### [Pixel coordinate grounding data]
※ ※ ※
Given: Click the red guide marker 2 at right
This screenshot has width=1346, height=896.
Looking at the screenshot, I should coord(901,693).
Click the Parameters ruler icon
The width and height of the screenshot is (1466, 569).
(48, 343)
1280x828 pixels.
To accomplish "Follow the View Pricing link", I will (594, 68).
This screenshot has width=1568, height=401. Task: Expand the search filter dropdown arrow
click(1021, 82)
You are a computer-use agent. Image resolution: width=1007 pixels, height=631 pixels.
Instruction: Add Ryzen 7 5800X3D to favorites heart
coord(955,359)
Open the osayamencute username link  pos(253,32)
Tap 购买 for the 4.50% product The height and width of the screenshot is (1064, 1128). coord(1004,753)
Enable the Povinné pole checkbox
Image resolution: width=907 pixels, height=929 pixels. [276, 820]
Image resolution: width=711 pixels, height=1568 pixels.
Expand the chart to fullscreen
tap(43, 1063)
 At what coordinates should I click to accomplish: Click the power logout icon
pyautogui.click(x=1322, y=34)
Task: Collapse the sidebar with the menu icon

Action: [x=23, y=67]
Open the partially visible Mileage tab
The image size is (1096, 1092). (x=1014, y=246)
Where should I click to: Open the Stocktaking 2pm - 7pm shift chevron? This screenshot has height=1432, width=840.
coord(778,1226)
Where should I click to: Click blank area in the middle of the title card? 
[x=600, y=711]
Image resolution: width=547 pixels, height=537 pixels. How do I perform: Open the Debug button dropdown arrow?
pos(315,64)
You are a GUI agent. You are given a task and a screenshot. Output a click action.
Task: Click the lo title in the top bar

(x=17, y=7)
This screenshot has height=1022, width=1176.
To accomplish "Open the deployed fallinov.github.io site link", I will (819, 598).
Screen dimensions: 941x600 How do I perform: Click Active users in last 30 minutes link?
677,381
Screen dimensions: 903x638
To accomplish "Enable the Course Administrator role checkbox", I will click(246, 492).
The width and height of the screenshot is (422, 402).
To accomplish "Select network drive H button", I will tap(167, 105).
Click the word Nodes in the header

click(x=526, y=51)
※ ※ ※
### [ABOUT THIS TASK]
Your response must consist of all the records, retyped exactly.

### [OUTPUT OF THE EXERCISE]
Given: Click the red guide marker 2 at right
This screenshot has width=1346, height=896.
Looking at the screenshot, I should coord(901,693).
Click the Parameters ruler icon
The width and height of the screenshot is (1466, 569).
(48, 343)
1280x828 pixels.
To accomplish "Follow the View Pricing link", I will (594, 68).
This screenshot has width=1568, height=401. Task: Expand the search filter dropdown arrow
click(1021, 82)
You are a computer-use agent. Image resolution: width=1007 pixels, height=631 pixels.
Instruction: Add Ryzen 7 5800X3D to favorites heart
coord(955,359)
Open the osayamencute username link  pos(253,32)
Tap 购买 for the 4.50% product The height and width of the screenshot is (1064, 1128). coord(1004,753)
Enable the Povinné pole checkbox
Image resolution: width=907 pixels, height=929 pixels. [276, 820]
Image resolution: width=711 pixels, height=1568 pixels.
Expand the chart to fullscreen
tap(43, 1063)
 At what coordinates should I click to accomplish: Click the power logout icon
pyautogui.click(x=1322, y=34)
Task: Collapse the sidebar with the menu icon

Action: [x=23, y=67]
Open the partially visible Mileage tab
The image size is (1096, 1092). (x=1014, y=246)
Where should I click to: Open the Stocktaking 2pm - 7pm shift chevron? This screenshot has height=1432, width=840.
coord(778,1226)
Where should I click to: Click blank area in the middle of the title card? 
[x=600, y=711]
Image resolution: width=547 pixels, height=537 pixels. How do I perform: Open the Debug button dropdown arrow?
pos(315,64)
You are a GUI agent. You are given a task and a screenshot. Output a click action.
Task: Click the lo title in the top bar

(x=17, y=7)
This screenshot has height=1022, width=1176.
To accomplish "Open the deployed fallinov.github.io site link", I will (819, 598).
Screen dimensions: 941x600 How do I perform: Click Active users in last 30 minutes link?
677,381
Screen dimensions: 903x638
To accomplish "Enable the Course Administrator role checkbox", I will click(246, 492).
The width and height of the screenshot is (422, 402).
To accomplish "Select network drive H button", I will tap(167, 105).
Click the word Nodes in the header

click(x=526, y=51)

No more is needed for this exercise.